## start

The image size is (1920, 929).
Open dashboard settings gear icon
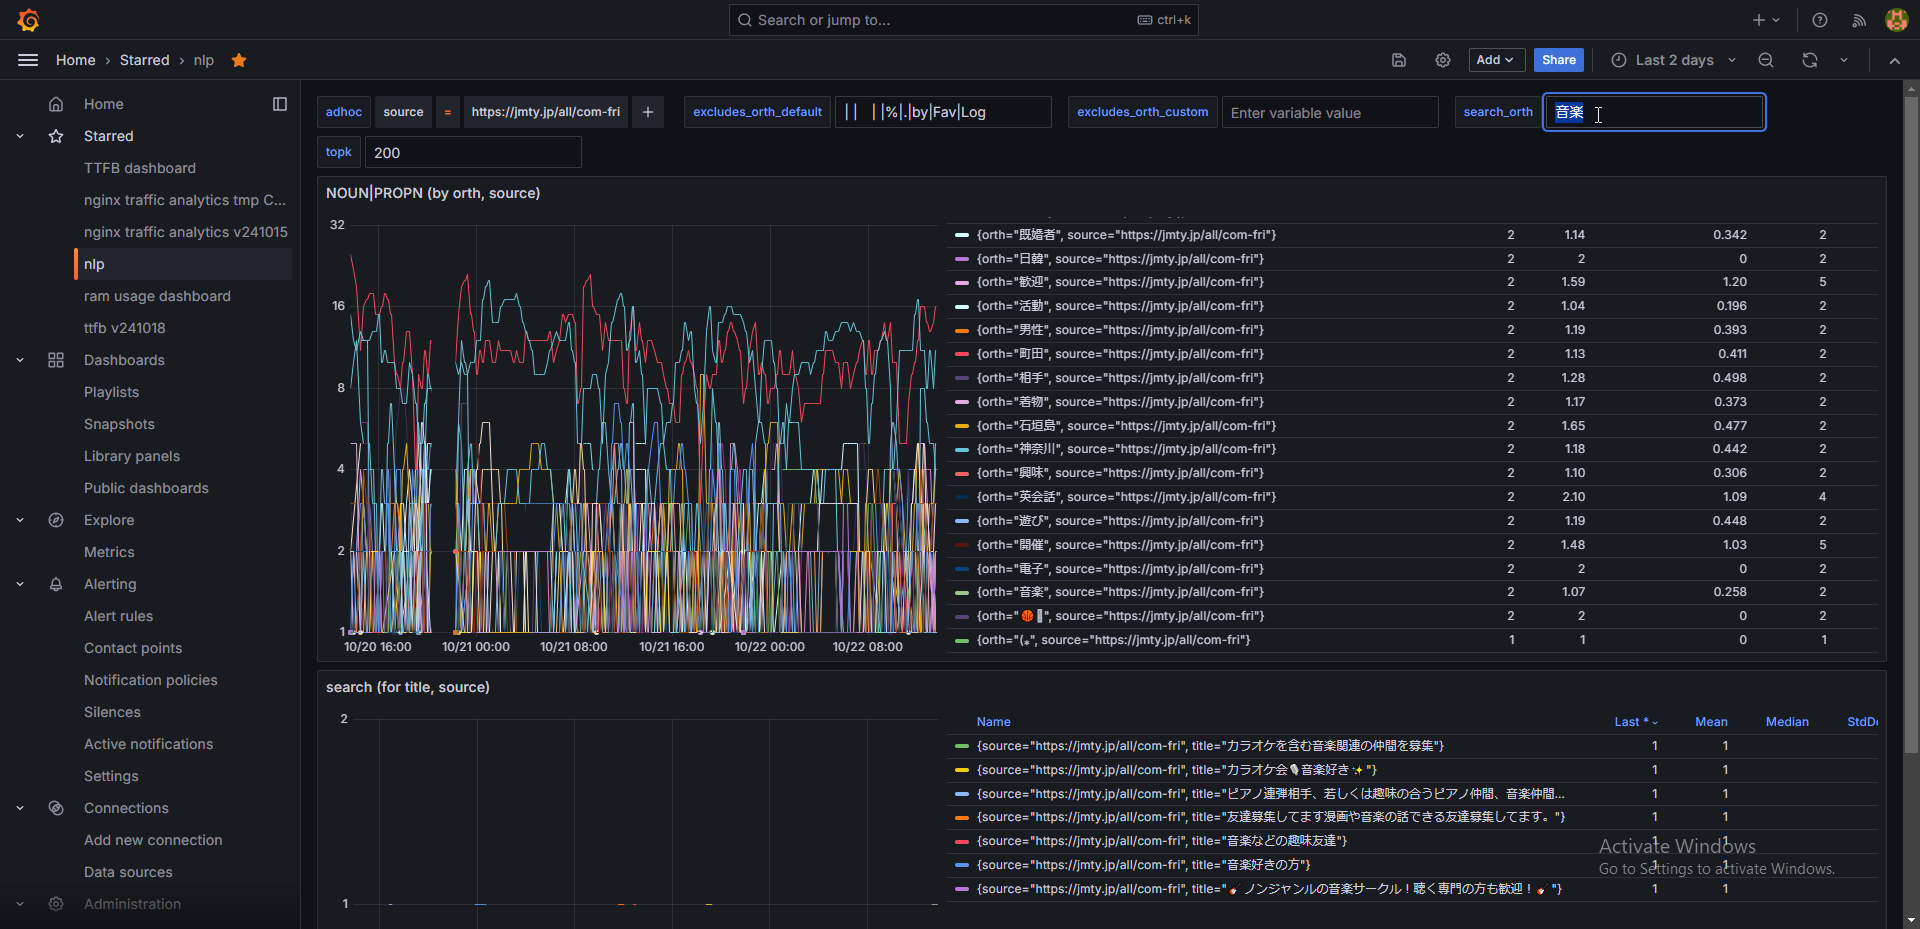(x=1442, y=60)
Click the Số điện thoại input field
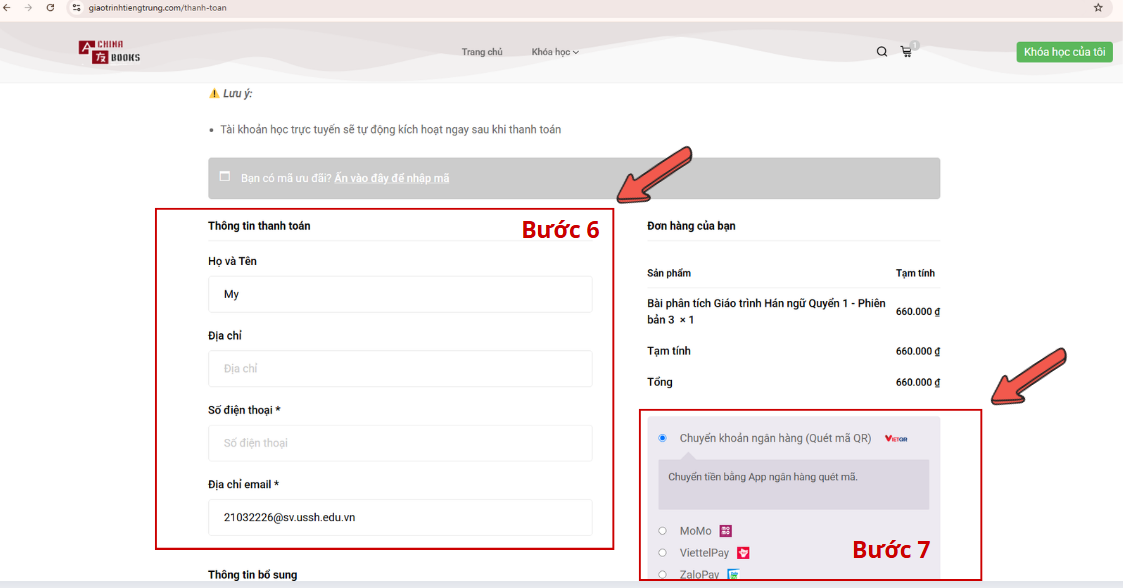 pyautogui.click(x=400, y=443)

## end

Please revise the data above, replacing "input field" with "text box" and keeping everything else the same. Leave out the pictures.

The image size is (1920, 929).
Open dashboard settings gear icon
(x=1442, y=60)
Click the Số điện thoại text box
 pyautogui.click(x=400, y=443)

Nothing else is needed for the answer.